P.S. I’ve covered this book in clear sticky-backed plastic to give it a bit of protection, but please try not to leave it in the rain, in any case.

 

   Somewhat to his surprise, Hazard found he was smiling.

 

 

SEVEN


   Julian


   Julian peeled the handwritten note off his front door as he went in. He didn’t stop to read it. He knew what it said and, besides, it was all written in capital letters, which he thought a bit rude and shouty, undeserving of attention.

   Julian made himself a cup of tea, sat down in an armchair, untied his shoelaces, slipped off his shoes, and rested his feet in the foot-shaped dents in the threadbare, tapestry-covered ottoman in front of him. He picked up his latest glossy magazine—Bazaar—which he’d been carefully rationing so it would last until the end of the week, and was just starting to lose himself in its pages when he was rudely interrupted by a knocking on the window. He sunk lower into the armchair, so his head wouldn’t be visible from behind. He’d become rather adept over the last fifteen years at ignoring visitors. He was aided by the fact that his windows hadn’t been washed in much of that time, their opacity a happy unintended consequence of his slovenliness.

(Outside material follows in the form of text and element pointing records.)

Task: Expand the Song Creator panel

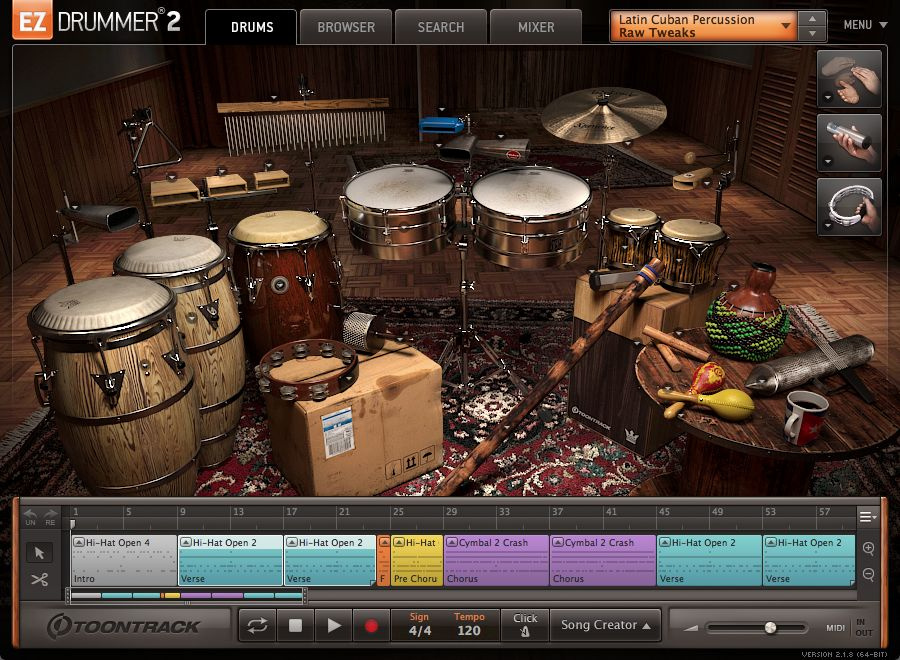Action: [604, 623]
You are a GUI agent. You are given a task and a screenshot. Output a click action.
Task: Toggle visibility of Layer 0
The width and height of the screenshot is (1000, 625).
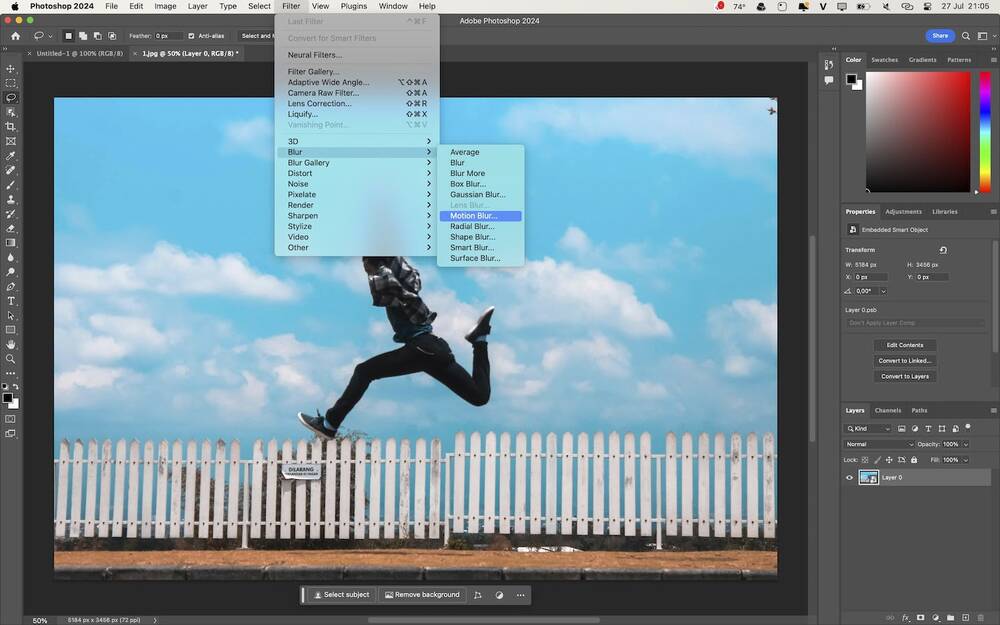click(849, 478)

   Julian’s neighbors were becoming increasingly intrusive in their attempts to attract his attention. With a sigh, he put the magazine down and picked up the note he’d been left. He read it, wincing at the exclamation point following his name.


MR. JESSOP!

   WE NEED TO TALK!

   WE (YOUR NEIGHBORS) WISH TO ACCEPT

   THE FREEHOLDER’S OFFER.

   WE NEED YOUR APPROVAL,

   WITHOUT WHICH WE CAN’T PROCEED.

   PLEASE CONTACT PATRICIA ARBUCKLE, NO. 4

   WITH THE UTMOST URGENCY!

   Julian had bought his cottage in 1961 when the lease had sixty-seven years left to run. That had felt like an eternity, from the vantage point of his twenties, and certainly nothing to be concerned about. Now there were only ten years left on the lease, and the freeholder was refusing to extend, as he wanted to use the land on which the studios stood to build a “corporate entertaining complex,” whatever that might be, for the Stamford Bridge stadium. The stadium had grown and modernized around Julian over the years he’d lived in its shadow, while Julian himself had become smaller and increasingly unmodern. Now it was threatening to explode, like a monstrous carbuncle, sweeping them all away in a river of pus.

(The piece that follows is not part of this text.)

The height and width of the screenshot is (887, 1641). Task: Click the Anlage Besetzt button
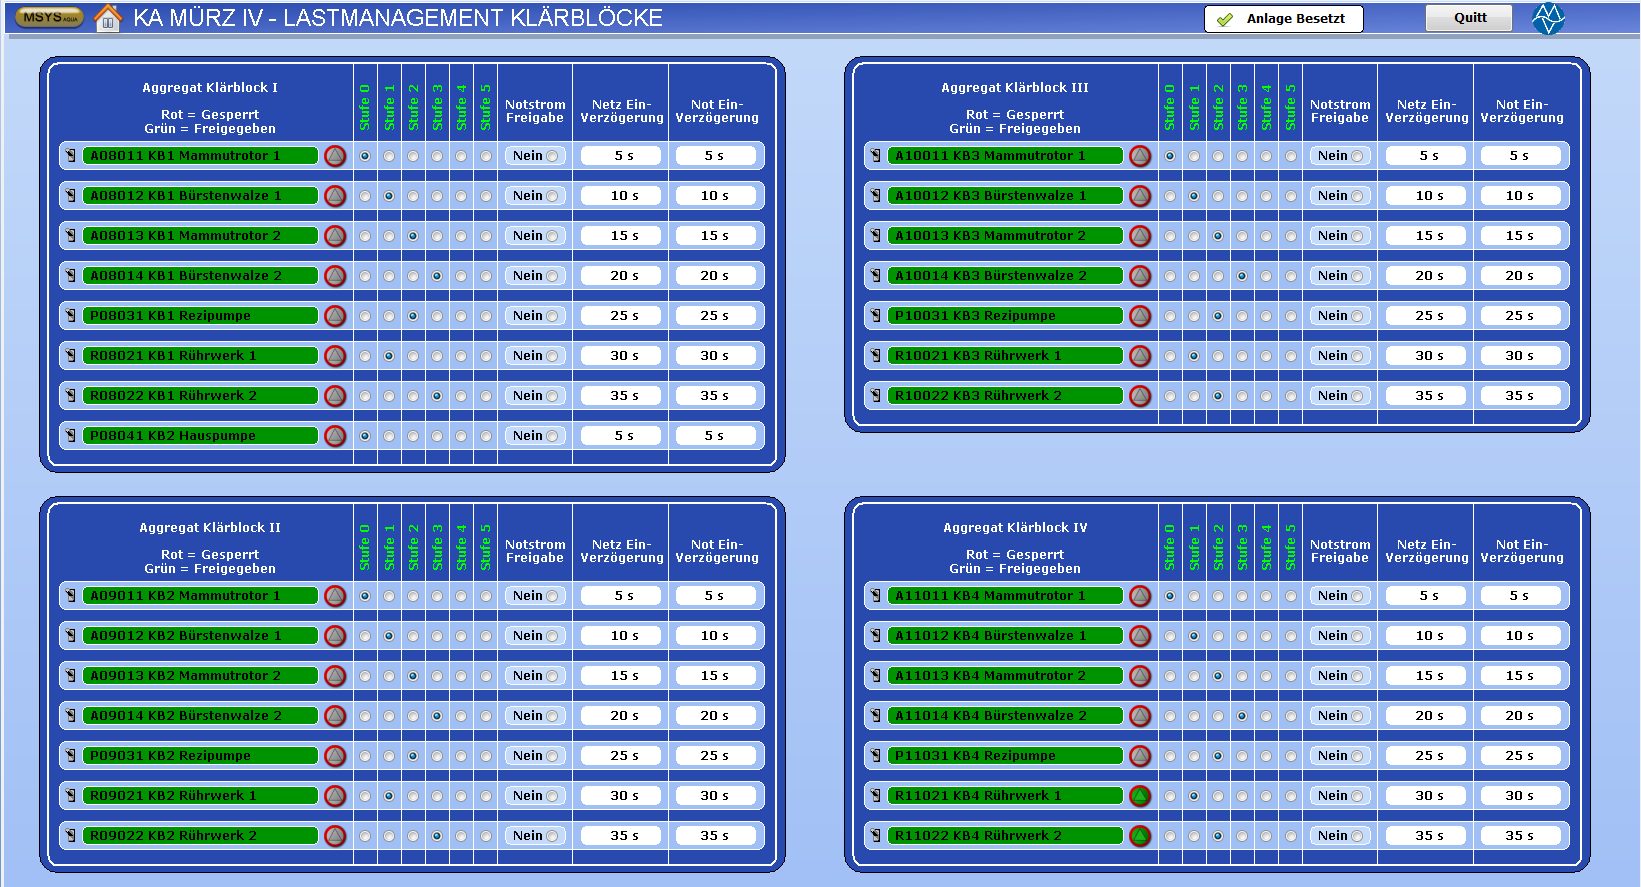1283,19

   Julian knew that the logical thing to do was say yes. If they let the lease run out, their properties would be worthless. The leaseholder was prepared to buy them out now at close to the market rate. But he wasn’t interested in buying out all Julian’s neighbors if he was still left with the problem of Julian’s little cottage squatting in the middle of his proposed building site.

   Julian knew that his neighbors were becoming increasingly desperate at the prospect of their life’s savings, which were—like most Londoners—bound up in bricks and mortar, disappearing, but, however hard he tried, he simply couldn’t picture living anywhere else. Surely it wasn’t too much to ask, to be allowed to see out his final years in the home he’d lived in for most of his life? A decade should easily suffice. And what use would the cash offer from the freeholder be to him? He had a decent enough income from his investments, he hardly lived an extravagant lifestyle, and what little family he had left he hadn’t seen for years. He had no qualms about their inheritance disappearing in a puff of legal paperwork and expired deadlines.

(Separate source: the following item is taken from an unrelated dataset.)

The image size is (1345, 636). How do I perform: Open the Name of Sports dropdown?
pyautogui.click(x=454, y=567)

   He knew, however, that refusing the offer was selfish. Julian had spent many years being unutterably selfish, and he’d been paying for that behavior for some time. He really wanted to think that he was a changed man—repentant, humble even. So he hadn’t said no. But he couldn’t say yes, either; instead, he was sticking his metaphorical fingers in his metaphorical ears and ignoring the problem, despite knowing that it wasn’t going away.